#### EXERCISE DIRECTIONS
Rewrite the listing from the line that has "Sort files by Type column header" through the line that has "pos(52,278)", keeping every line and its request wording, and offset each click coordinate in the answers by adding 132 to every number.

#### DATA EXCERPTS
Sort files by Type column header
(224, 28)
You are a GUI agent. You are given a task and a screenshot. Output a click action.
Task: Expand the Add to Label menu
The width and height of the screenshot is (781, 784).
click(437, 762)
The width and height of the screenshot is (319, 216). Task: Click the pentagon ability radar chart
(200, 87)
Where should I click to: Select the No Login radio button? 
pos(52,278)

...

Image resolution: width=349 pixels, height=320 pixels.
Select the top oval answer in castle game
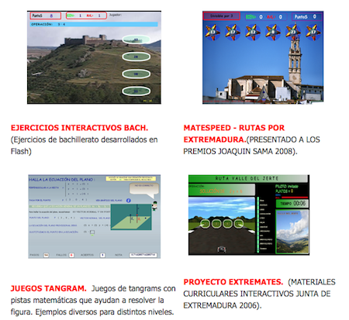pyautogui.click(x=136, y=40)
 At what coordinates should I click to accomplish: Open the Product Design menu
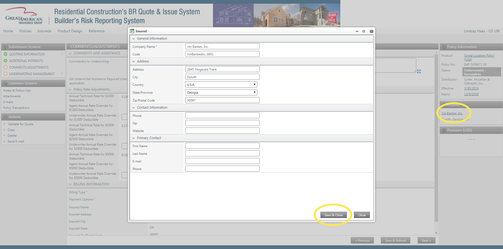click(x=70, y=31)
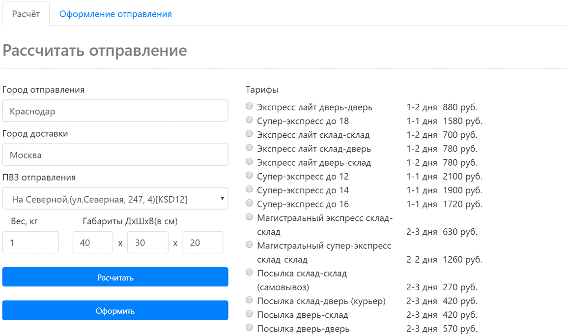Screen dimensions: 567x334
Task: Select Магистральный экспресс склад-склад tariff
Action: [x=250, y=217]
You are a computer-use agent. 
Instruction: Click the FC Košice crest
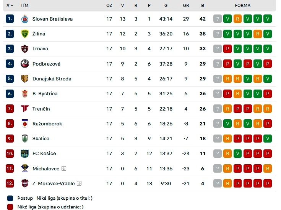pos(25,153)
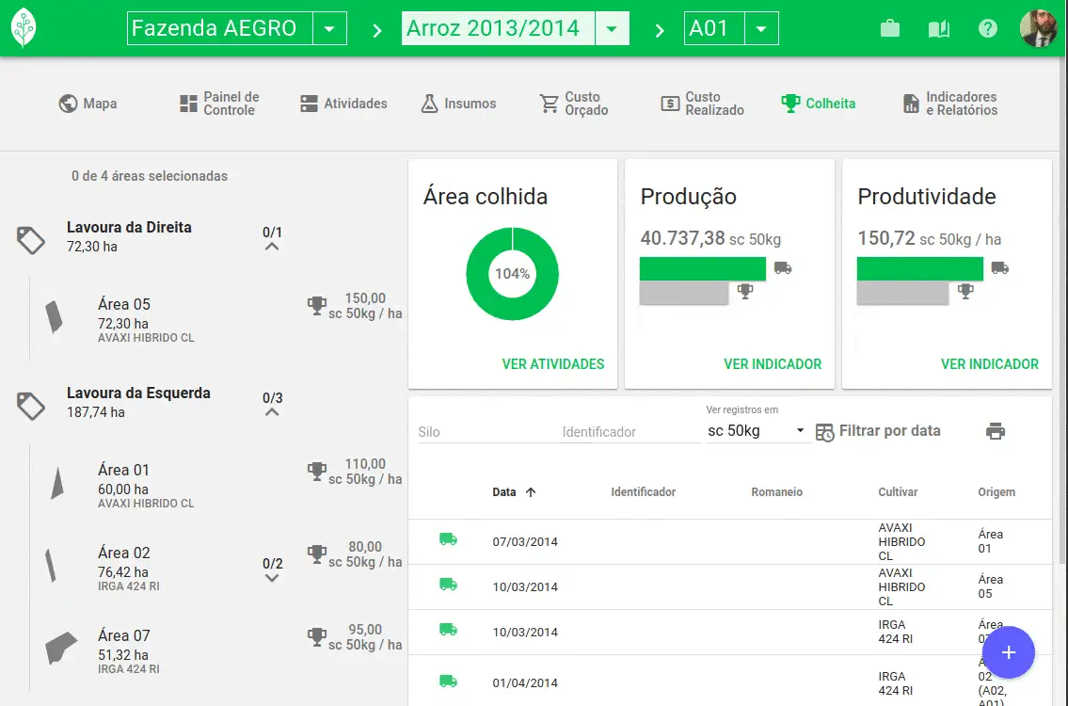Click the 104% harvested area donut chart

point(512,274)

--

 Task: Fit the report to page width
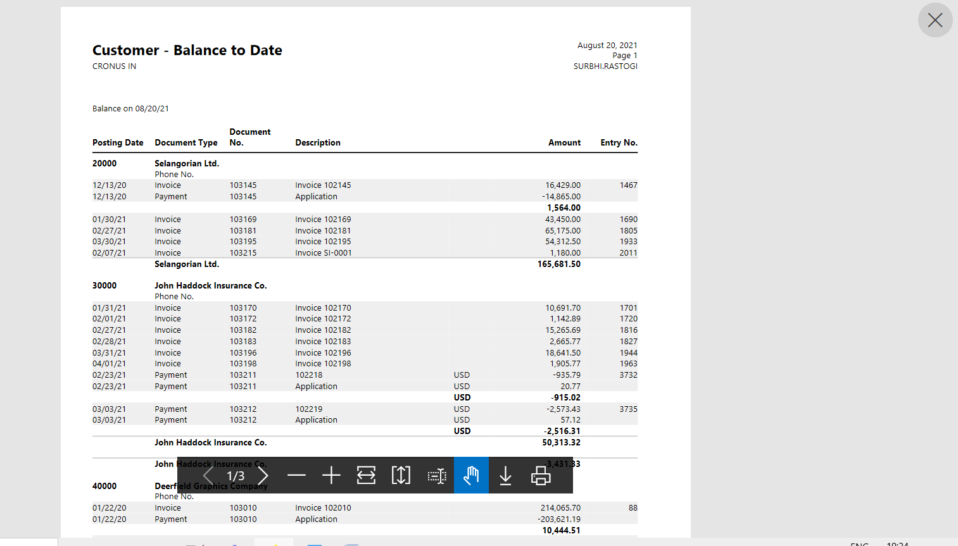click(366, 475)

#### SOLUTION TO THIS PROBLEM
Sort files by Type column header
(356, 160)
You are a GUI agent. You are given a task and a screenshot. Output a click action.
Task: Expand the Add to Label menu
The width and height of the screenshot is (781, 784).
click(569, 894)
The width and height of the screenshot is (319, 216). Task: Click the pentagon ability radar chart
(332, 219)
Where should I click to: Select the No Login radio button? 
pos(184,410)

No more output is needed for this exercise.